Output each record exactly, with nothing omitted.

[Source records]
>>>

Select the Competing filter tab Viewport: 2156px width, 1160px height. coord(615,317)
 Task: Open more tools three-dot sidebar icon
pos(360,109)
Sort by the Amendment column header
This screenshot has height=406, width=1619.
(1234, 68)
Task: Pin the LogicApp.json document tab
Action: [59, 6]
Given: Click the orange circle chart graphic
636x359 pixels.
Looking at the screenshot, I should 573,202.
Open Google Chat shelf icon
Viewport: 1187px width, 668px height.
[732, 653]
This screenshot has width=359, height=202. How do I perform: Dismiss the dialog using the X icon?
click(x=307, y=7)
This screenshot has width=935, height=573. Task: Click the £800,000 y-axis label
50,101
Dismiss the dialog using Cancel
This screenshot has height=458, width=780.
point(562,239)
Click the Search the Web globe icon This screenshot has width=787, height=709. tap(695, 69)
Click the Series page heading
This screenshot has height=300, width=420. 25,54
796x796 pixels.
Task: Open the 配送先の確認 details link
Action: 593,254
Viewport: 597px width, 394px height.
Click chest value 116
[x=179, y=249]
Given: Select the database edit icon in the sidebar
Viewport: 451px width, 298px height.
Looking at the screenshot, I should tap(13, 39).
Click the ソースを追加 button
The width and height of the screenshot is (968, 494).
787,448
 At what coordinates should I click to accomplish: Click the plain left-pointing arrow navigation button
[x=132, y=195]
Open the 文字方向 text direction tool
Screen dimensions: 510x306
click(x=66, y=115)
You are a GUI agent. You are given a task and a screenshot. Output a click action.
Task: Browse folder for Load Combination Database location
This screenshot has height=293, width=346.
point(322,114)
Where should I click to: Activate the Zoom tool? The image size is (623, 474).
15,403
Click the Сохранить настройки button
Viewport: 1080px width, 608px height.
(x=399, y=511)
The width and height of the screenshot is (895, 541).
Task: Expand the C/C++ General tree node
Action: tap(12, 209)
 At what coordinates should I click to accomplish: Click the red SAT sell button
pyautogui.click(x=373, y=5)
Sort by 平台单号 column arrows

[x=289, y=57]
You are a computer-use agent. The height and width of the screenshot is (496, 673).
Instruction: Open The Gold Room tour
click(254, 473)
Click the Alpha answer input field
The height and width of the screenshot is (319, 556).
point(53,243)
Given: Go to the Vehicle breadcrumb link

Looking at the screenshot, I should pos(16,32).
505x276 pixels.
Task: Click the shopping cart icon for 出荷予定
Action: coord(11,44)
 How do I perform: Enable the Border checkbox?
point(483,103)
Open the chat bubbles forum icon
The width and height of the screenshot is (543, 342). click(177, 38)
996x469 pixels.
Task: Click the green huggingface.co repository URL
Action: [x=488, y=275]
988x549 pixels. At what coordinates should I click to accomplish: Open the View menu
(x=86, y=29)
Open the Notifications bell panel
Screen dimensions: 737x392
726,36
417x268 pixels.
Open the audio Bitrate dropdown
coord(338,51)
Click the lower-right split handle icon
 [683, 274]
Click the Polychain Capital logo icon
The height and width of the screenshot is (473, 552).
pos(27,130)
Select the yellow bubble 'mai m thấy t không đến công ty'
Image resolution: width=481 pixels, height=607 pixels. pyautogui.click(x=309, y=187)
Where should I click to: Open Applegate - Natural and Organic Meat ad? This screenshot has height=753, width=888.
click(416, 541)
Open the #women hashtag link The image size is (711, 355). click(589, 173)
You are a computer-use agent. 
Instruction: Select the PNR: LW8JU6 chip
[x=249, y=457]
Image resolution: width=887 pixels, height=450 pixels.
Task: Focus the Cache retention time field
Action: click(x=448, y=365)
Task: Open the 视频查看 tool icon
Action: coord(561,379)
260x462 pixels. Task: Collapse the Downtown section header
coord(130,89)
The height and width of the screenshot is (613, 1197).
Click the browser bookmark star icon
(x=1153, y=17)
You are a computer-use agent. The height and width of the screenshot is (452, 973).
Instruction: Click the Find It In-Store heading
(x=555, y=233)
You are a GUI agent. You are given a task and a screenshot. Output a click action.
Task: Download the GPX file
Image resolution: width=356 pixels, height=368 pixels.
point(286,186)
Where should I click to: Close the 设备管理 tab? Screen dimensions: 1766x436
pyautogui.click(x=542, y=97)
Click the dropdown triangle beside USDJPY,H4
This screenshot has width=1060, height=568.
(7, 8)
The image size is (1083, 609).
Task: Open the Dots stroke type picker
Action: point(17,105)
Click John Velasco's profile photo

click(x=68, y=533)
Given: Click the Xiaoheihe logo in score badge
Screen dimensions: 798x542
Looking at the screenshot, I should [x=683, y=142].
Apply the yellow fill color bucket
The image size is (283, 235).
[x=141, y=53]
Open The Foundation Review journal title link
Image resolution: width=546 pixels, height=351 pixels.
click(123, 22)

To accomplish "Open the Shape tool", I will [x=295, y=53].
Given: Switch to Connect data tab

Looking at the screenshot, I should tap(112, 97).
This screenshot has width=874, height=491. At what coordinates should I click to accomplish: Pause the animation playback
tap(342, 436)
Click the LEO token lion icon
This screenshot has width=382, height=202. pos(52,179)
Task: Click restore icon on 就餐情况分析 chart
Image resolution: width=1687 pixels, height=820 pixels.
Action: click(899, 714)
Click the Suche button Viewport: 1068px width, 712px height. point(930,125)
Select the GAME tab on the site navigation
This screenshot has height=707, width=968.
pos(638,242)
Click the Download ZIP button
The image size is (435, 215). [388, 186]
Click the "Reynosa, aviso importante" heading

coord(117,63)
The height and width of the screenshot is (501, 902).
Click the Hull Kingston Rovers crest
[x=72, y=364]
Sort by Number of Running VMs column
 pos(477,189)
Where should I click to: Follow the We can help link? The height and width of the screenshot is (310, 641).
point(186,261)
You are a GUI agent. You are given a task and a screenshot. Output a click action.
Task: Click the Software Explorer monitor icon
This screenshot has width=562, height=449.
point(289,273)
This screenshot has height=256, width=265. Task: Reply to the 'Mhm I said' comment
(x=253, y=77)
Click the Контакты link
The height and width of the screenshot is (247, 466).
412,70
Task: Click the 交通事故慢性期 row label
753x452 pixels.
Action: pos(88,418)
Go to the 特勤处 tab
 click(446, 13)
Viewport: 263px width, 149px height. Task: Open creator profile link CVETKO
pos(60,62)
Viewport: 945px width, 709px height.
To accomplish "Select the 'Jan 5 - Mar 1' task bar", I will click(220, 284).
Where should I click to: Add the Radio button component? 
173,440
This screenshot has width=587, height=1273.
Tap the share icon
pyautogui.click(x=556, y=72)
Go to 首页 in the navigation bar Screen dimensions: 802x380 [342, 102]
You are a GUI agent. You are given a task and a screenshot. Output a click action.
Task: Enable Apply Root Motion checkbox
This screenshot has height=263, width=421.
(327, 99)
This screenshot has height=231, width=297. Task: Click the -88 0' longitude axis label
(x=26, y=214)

<<<

▶ [Reply]:
Select the Competing filter tab Viewport: 2156px width, 1160px height. coord(615,317)
 Task: Open more tools three-dot sidebar icon
pos(360,109)
Sort by the Amendment column header
This screenshot has height=406, width=1619.
(1234, 68)
Task: Pin the LogicApp.json document tab
Action: [59, 6]
Given: Click the orange circle chart graphic
636x359 pixels.
Looking at the screenshot, I should 573,202.
Open Google Chat shelf icon
Viewport: 1187px width, 668px height.
[732, 653]
This screenshot has width=359, height=202. How do I perform: Dismiss the dialog using the X icon?
click(x=307, y=7)
This screenshot has width=935, height=573. Task: Click the £800,000 y-axis label
50,101
Dismiss the dialog using Cancel
This screenshot has height=458, width=780.
point(562,239)
Click the Search the Web globe icon This screenshot has width=787, height=709. tap(695, 69)
Click the Series page heading
This screenshot has height=300, width=420. 25,54
796x796 pixels.
Task: Open the 配送先の確認 details link
Action: 593,254
Viewport: 597px width, 394px height.
Click chest value 116
[x=179, y=249]
Given: Select the database edit icon in the sidebar
Viewport: 451px width, 298px height.
Looking at the screenshot, I should tap(13, 39).
Click the ソースを追加 button
The width and height of the screenshot is (968, 494).
787,448
 At what coordinates should I click to accomplish: Click the plain left-pointing arrow navigation button
[x=132, y=195]
Open the 文字方向 text direction tool
Screen dimensions: 510x306
click(x=66, y=115)
You are a GUI agent. You are given a task and a screenshot. Output a click action.
Task: Browse folder for Load Combination Database location
This screenshot has height=293, width=346.
point(322,114)
Where should I click to: Activate the Zoom tool? The image size is (623, 474).
15,403
Click the Сохранить настройки button
Viewport: 1080px width, 608px height.
(x=399, y=511)
The width and height of the screenshot is (895, 541).
Task: Expand the C/C++ General tree node
Action: tap(12, 209)
 At what coordinates should I click to accomplish: Click the red SAT sell button
pyautogui.click(x=373, y=5)
Sort by 平台单号 column arrows

[x=289, y=57]
You are a computer-use agent. The height and width of the screenshot is (496, 673).
Instruction: Open The Gold Room tour
click(254, 473)
Click the Alpha answer input field
The height and width of the screenshot is (319, 556).
point(53,243)
Given: Go to the Vehicle breadcrumb link

Looking at the screenshot, I should pos(16,32).
505x276 pixels.
Task: Click the shopping cart icon for 出荷予定
Action: coord(11,44)
 How do I perform: Enable the Border checkbox?
point(483,103)
Open the chat bubbles forum icon
The width and height of the screenshot is (543, 342). click(177, 38)
996x469 pixels.
Task: Click the green huggingface.co repository URL
Action: [x=488, y=275]
988x549 pixels. At what coordinates should I click to accomplish: Open the View menu
(x=86, y=29)
Open the Notifications bell panel
Screen dimensions: 737x392
726,36
417x268 pixels.
Open the audio Bitrate dropdown
coord(338,51)
Click the lower-right split handle icon
 [683, 274]
Click the Polychain Capital logo icon
The height and width of the screenshot is (473, 552).
pos(27,130)
Select the yellow bubble 'mai m thấy t không đến công ty'
Image resolution: width=481 pixels, height=607 pixels. pyautogui.click(x=309, y=187)
Where should I click to: Open Applegate - Natural and Organic Meat ad? This screenshot has height=753, width=888.
click(416, 541)
Open the #women hashtag link The image size is (711, 355). click(589, 173)
You are a computer-use agent. 
Instruction: Select the PNR: LW8JU6 chip
[x=249, y=457]
Image resolution: width=887 pixels, height=450 pixels.
Task: Focus the Cache retention time field
Action: click(x=448, y=365)
Task: Open the 视频查看 tool icon
Action: coord(561,379)
260x462 pixels. Task: Collapse the Downtown section header
coord(130,89)
The height and width of the screenshot is (613, 1197).
Click the browser bookmark star icon
(x=1153, y=17)
You are a computer-use agent. The height and width of the screenshot is (452, 973).
Instruction: Click the Find It In-Store heading
(x=555, y=233)
You are a GUI agent. You are given a task and a screenshot. Output a click action.
Task: Download the GPX file
Image resolution: width=356 pixels, height=368 pixels.
point(286,186)
Where should I click to: Close the 设备管理 tab? Screen dimensions: 1766x436
pyautogui.click(x=542, y=97)
Click the dropdown triangle beside USDJPY,H4
This screenshot has width=1060, height=568.
(7, 8)
The image size is (1083, 609).
Task: Open the Dots stroke type picker
Action: point(17,105)
Click John Velasco's profile photo

click(x=68, y=533)
Given: Click the Xiaoheihe logo in score badge
Screen dimensions: 798x542
Looking at the screenshot, I should [x=683, y=142].
Apply the yellow fill color bucket
The image size is (283, 235).
[x=141, y=53]
Open The Foundation Review journal title link
Image resolution: width=546 pixels, height=351 pixels.
click(123, 22)

To accomplish "Open the Shape tool", I will [x=295, y=53].
Given: Switch to Connect data tab

Looking at the screenshot, I should tap(112, 97).
This screenshot has width=874, height=491. At what coordinates should I click to accomplish: Pause the animation playback
tap(342, 436)
Click the LEO token lion icon
This screenshot has width=382, height=202. pos(52,179)
Task: Click restore icon on 就餐情况分析 chart
Image resolution: width=1687 pixels, height=820 pixels.
Action: click(899, 714)
Click the Suche button Viewport: 1068px width, 712px height. point(930,125)
Select the GAME tab on the site navigation
This screenshot has height=707, width=968.
pos(638,242)
Click the Download ZIP button
The image size is (435, 215). [388, 186]
Click the "Reynosa, aviso importante" heading

coord(117,63)
The height and width of the screenshot is (501, 902).
Click the Hull Kingston Rovers crest
[x=72, y=364]
Sort by Number of Running VMs column
 pos(477,189)
Where should I click to: Follow the We can help link? The height and width of the screenshot is (310, 641).
point(186,261)
You are a GUI agent. You are given a task and a screenshot. Output a click action.
Task: Click the Software Explorer monitor icon
This screenshot has width=562, height=449.
point(289,273)
This screenshot has height=256, width=265. Task: Reply to the 'Mhm I said' comment
(x=253, y=77)
Click the Контакты link
The height and width of the screenshot is (247, 466).
412,70
Task: Click the 交通事故慢性期 row label
753x452 pixels.
Action: pos(88,418)
Go to the 特勤处 tab
 click(446, 13)
Viewport: 263px width, 149px height. Task: Open creator profile link CVETKO
pos(60,62)
Viewport: 945px width, 709px height.
To accomplish "Select the 'Jan 5 - Mar 1' task bar", I will click(220, 284).
Where should I click to: Add the Radio button component? 
173,440
This screenshot has width=587, height=1273.
Tap the share icon
pyautogui.click(x=556, y=72)
Go to 首页 in the navigation bar Screen dimensions: 802x380 [342, 102]
You are a GUI agent. You are given a task and a screenshot. Output a click action.
Task: Enable Apply Root Motion checkbox
This screenshot has height=263, width=421.
(327, 99)
This screenshot has height=231, width=297. Task: Click the -88 0' longitude axis label
(x=26, y=214)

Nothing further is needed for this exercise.